A warship's computer could launch missile attacks with no human oversight beyond identifying a target, just as the same computer could direct the ship from star to star within the Matrix. A ship without a trained astrogator would take a very long time to reach its destination, and missiles launched by the computer were unlikely to strike home.
Well, if it came to that, missiles launched by the greatest bloody genius of a missileer mostly vanished into distant vacuum as well. Here, though, the range was short and the enemy both unsuspecting and on a closing course. Those factors, and an initial salvo of in the neighborhood of two hundred rounds, made the odds a good deal better.
105 read the clock. 106 107 108.
"Prepare to launch," said Daniel, hearing his voice echo from the bridge loudspeaker.
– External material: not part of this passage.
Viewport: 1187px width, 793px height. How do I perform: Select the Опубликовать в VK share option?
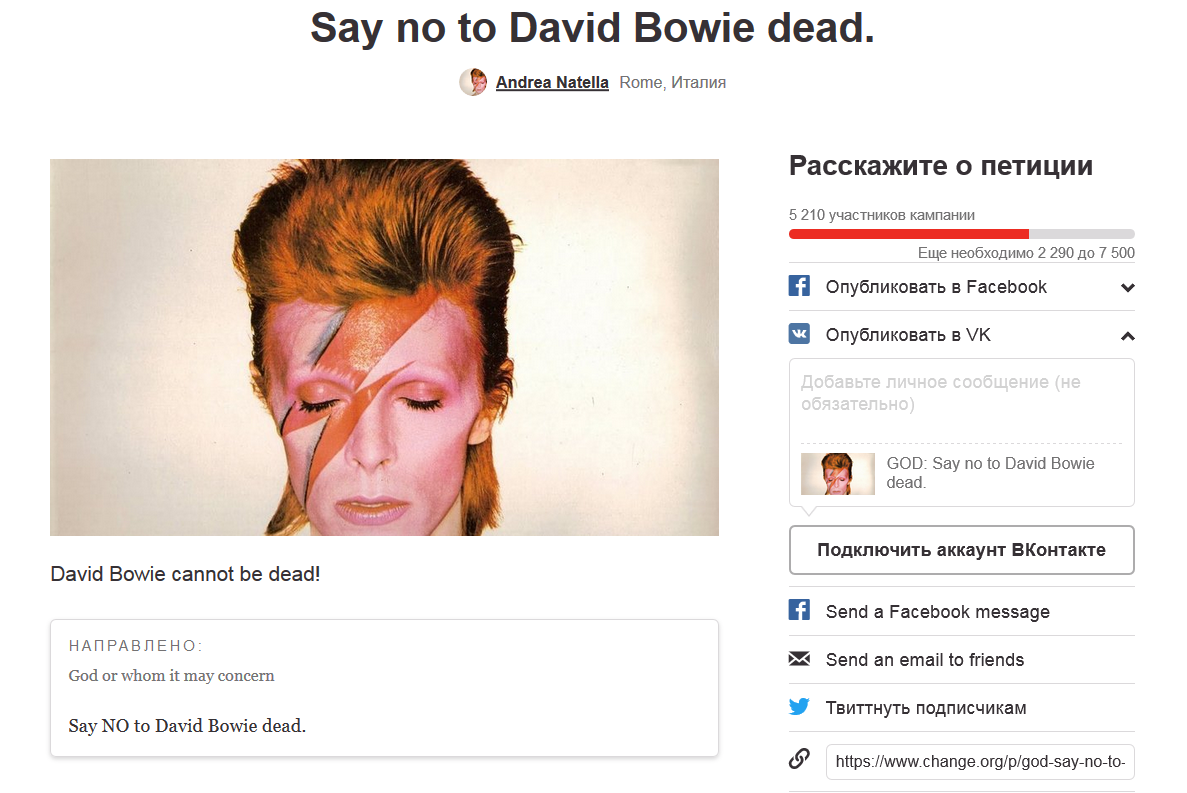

The missileers of the Johann and one or two of the late-appearing destroyers might not have refined their attack plans yet, but the delay might prove an advantage: a second wave that would paralyze defenders with indecision.
"Launching four!" Daniel said.
"—ing four!" said Borries over the intercom. His missiles syncopated Daniel's by a half beat, steam slamming each multi-tonne projectile from its tube.
Missiles were driven by High Drive motors, and some antimatter always escaped in the exhaust instead of being annihilated. Starting the motors within a vessel would eat away the launch tube and shortly the hull itself. Instead, reaction mass flash-heated by a jolt of electricity became live steam in the tube. That shoved the missile into vacuum where it could safely light its High Drive.
The clock read 128. "Launching four," Daniel repeated. The cruiser's sturdy construction allowed him to sequence the launches within each set more closely than he would have dared do on a destroyer.
The Milton's interior was pandemonium. The thick-walled launch tubes withstood the slamming steam discharges, but the violence made the hull ring. When they came eight at a time in close succession, the whole ship rang. The hull set the rig aquiver in turn. Since the antennas and yards were steel tubes whose sections telescoped within one another, the sound of them shaking together was overwhelming and indescribable.
As soon as missiles banged from their tubes, reloads began rumbling down rollerways from magazines close to the cruiser's center of gravity. Against any background save that of combat, the process would have been deafening.
A crew under the Chief Engineer was responsible for guiding the reloads, clearing stuck or misaligned rounds and—if something went wrong with the launch—winching the massive projectiles back to the magazines and stowing them. It was a brutal job and accounted for most of the casualties aboard ships which had survived a battle.
The Milton's gun turrets had been in resting position until Daniel ordered the launch. Now their mass rotated into firing position, creating its own varied clangor. If the situation had permitted, Daniel would've been echoing the gunnery displays—and been tempted to take control.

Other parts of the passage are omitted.